---------- Record list ----------

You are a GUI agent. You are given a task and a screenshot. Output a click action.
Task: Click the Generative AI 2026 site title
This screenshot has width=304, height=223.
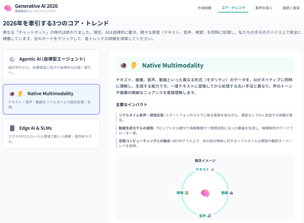pos(36,6)
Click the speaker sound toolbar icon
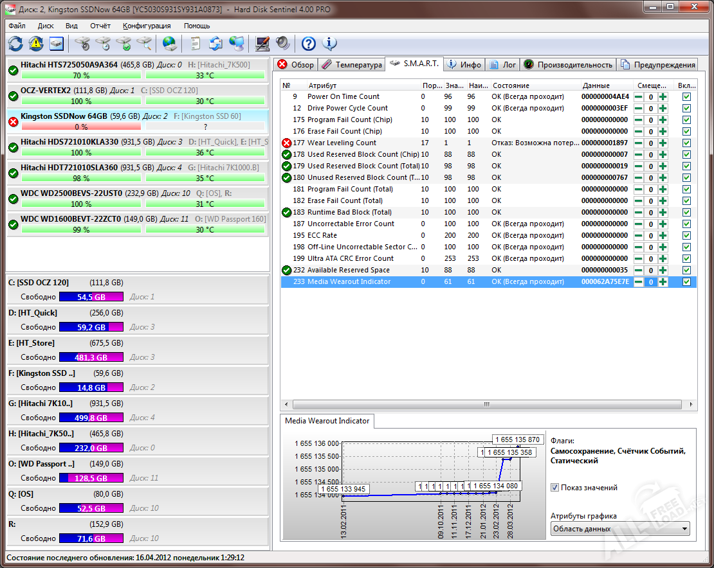714x568 pixels. 282,44
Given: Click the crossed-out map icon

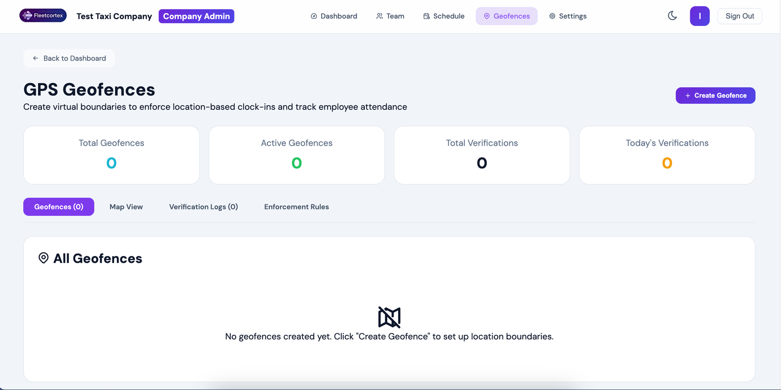Looking at the screenshot, I should [x=390, y=317].
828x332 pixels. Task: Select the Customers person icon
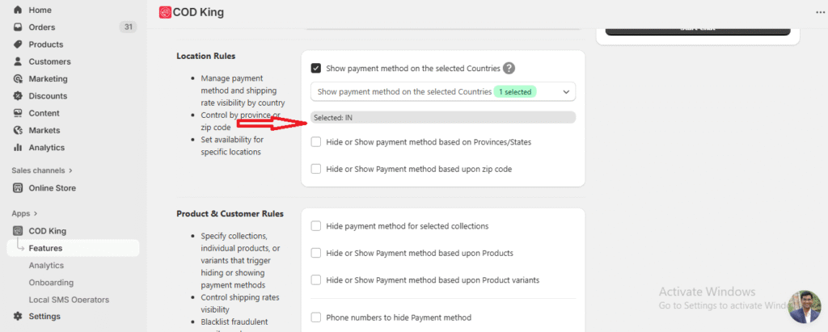(x=18, y=61)
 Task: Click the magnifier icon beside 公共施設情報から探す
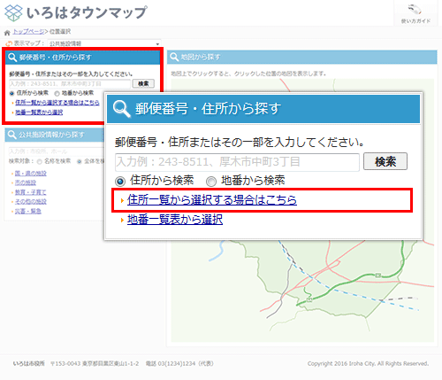pos(11,135)
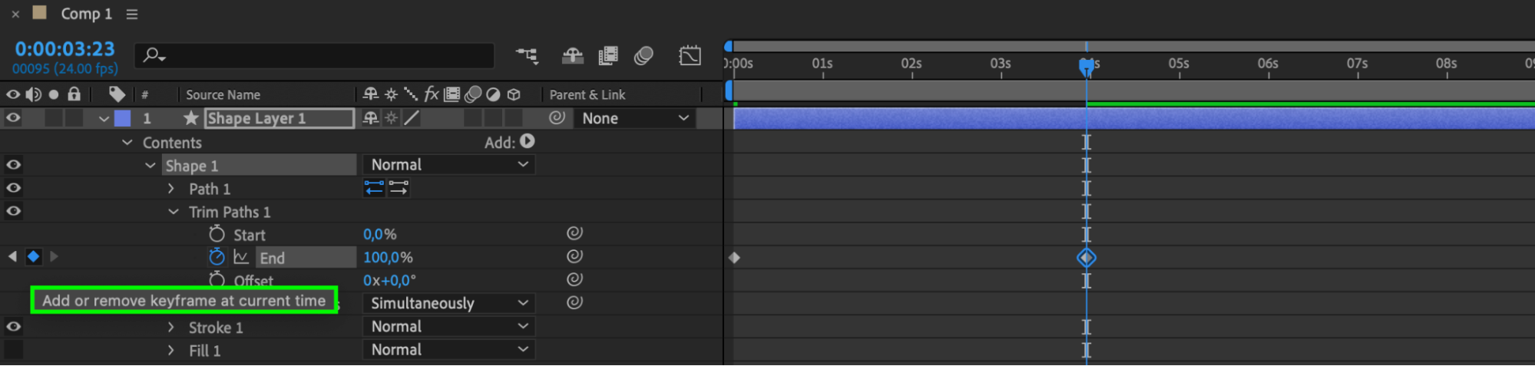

----------

Exercise details -> Pull out each line of the material above that contains the string "icon", matching case exactly.

Task output ->
Click the speaker sound toolbar icon
Given: Click the crossed-out map icon
828x332 pixels. Task: Select the Customers person icon
 Task: Click the magnifier icon beside 公共施設情報から探す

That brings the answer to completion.